–book review by Jens Kruse —

Death of Democracy

Benjamin Carter Hett opens his book The Death of Democracy. Hitler’s Rise to Power and the Downfall of the Weimar Republic (New York: Henry Holt, 2018) with the burning of the Reichstag during the night of Monday, February 27, 1933, “the last night of the Weimar Republic, the last night of German democracy” (3).

This event, even more than Hitler’s ascension to the chancellorship on January 30, 1933, was the hinge moment in history when Germany’s slide from democracy to dictatorship, peace to war, culture to barbarism became irreversible.

In the next eight chapters, Hett, a professor of history at Hunter College and the Graduate Center of the City University of New York, carefully tries to answer the question he asks in his “Introduction”: “How could this happen” (7)?

How could a state that was in many ways the most modern and most exemplary of European democracies descend into dictatorship? The German Republic that had emerged from the post- World War I chaos into the mid- and late 20s had some of the world’s most advanced social systems, led the world in its art, music, film and literature, was unrivaled in its reputation in science and scholarship. How could a people capable of such achievements follow a dictator into war and genocide?
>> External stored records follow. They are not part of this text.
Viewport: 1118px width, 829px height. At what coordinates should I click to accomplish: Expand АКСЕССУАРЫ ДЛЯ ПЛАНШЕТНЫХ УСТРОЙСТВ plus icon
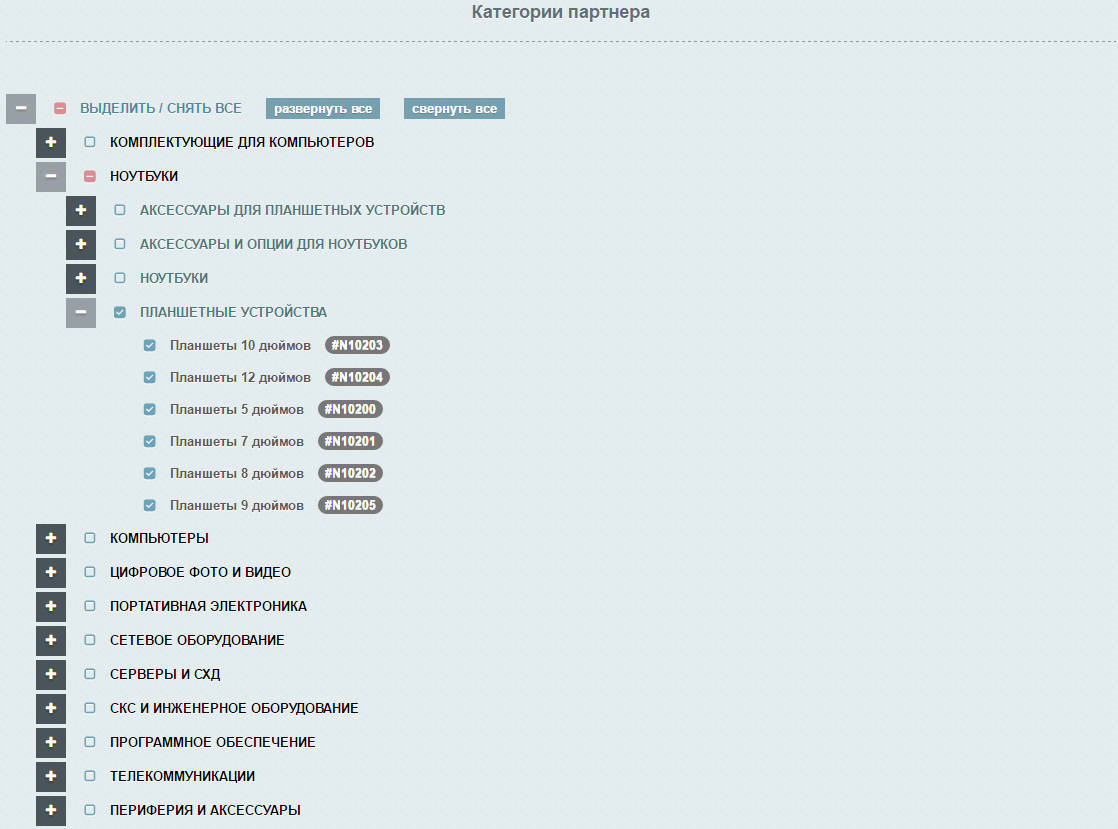81,210
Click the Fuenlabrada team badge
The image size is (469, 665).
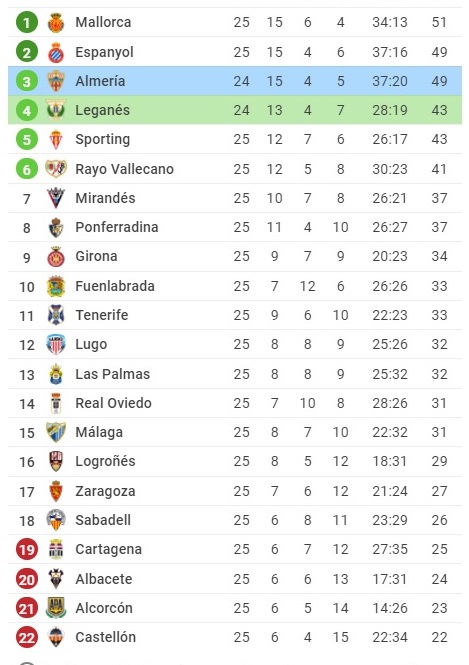[x=56, y=286]
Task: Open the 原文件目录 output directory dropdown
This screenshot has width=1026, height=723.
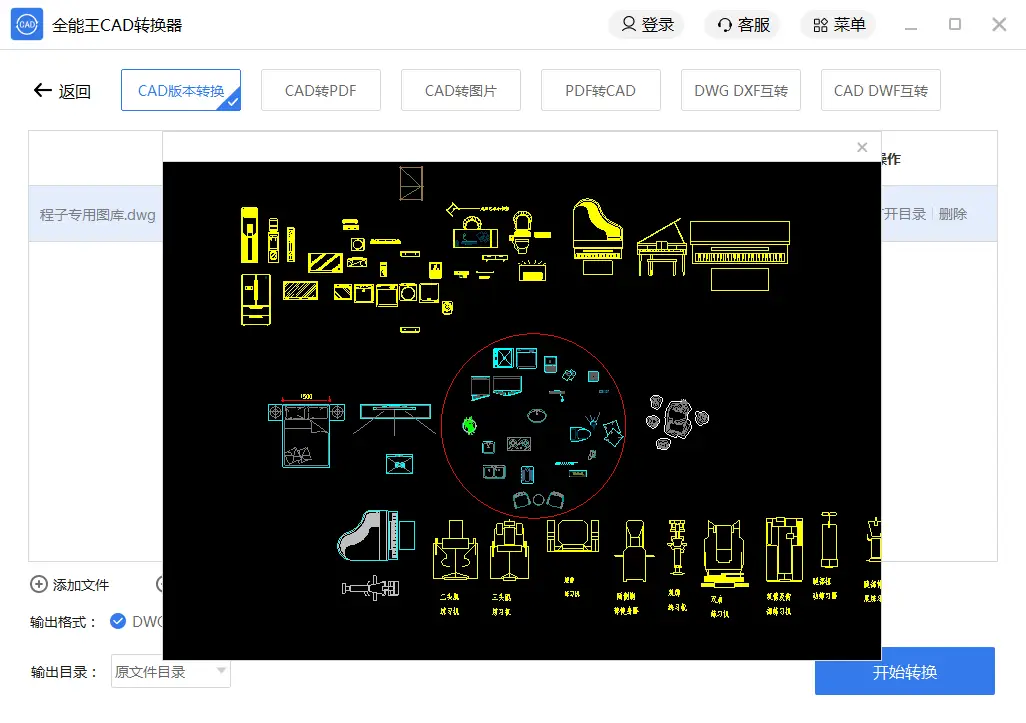Action: (x=170, y=672)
The answer is, of course, complex. Hett explains the many factors that led to these catastrophic developments in clear and vivid prose. Among the factors are: the trauma of the world war, and especially of its ending; the conspiracy theory that attributed losing the war to a treacherous “stab in the back” of the military and the country by communists, socialists and Jews; Hitler’s rise as a politician on the strength of his lies, his propaganda, and his myth-making; the deep divisions in German society between anti-democratic conservatives and communists on the one side and democratic parties on the other; the divisions between Catholics and protestants; between the cities and the countryside. It did not help that, when the Walls Street crash of 1929 led to the world economic crisis, a crisis that in Germany was further intensified by the harsh terms of the Treaty of Versailles, German governments pursued a policy of austerity that drove more and more voters to the extremes and especially the Nazi Party. And even then the democracy of the Weimar Republic might have survived if a group of conservative politicians had not conspired to bring Hitler and the Nazis into the government for their own purposes, thinking that they could use him, that they could control him.

This, needless to say, turned out to be a miscalculation that led to catastrophic consequences for Germany, Europe, and the world.

In the more than seven decades since the end of World War II historians have told this story many times. So why tell it again? Hett is well aware of this question and he answers it straight on. First, history is an accreting form of knowledge: as archives become accessible and new documents become available historians have the opportunity for new insight and understanding. But second, and perhaps more importantly, each present sees the past from its particular perspective. And Hett makes clear that we live in such a present. He points out that “our time more closely resembles the 1930s than it does the 1990s” (10). Especially in its end stage the Weimar Republic struggled with questions like: “How should national borders be squared with ethnic identification? How should countries manage the rights of minorities? What should be done with refugees and other migrants?” (10).

The Nazis had definite and simplifying answers to these questions: answers that appealed to enough, though never a majority, of German voters to make Hitler chancellor and eventually dictator; answers that led inexorably to war and genocide.

Benjamin Carter Hett’s The Death of Democracy. Hitler’s Rise to Power and the Downfall of the Weimar Republic is important reading for our time. It can be checked out from the Orcas Library. It is available through Darvill’s Bookstore.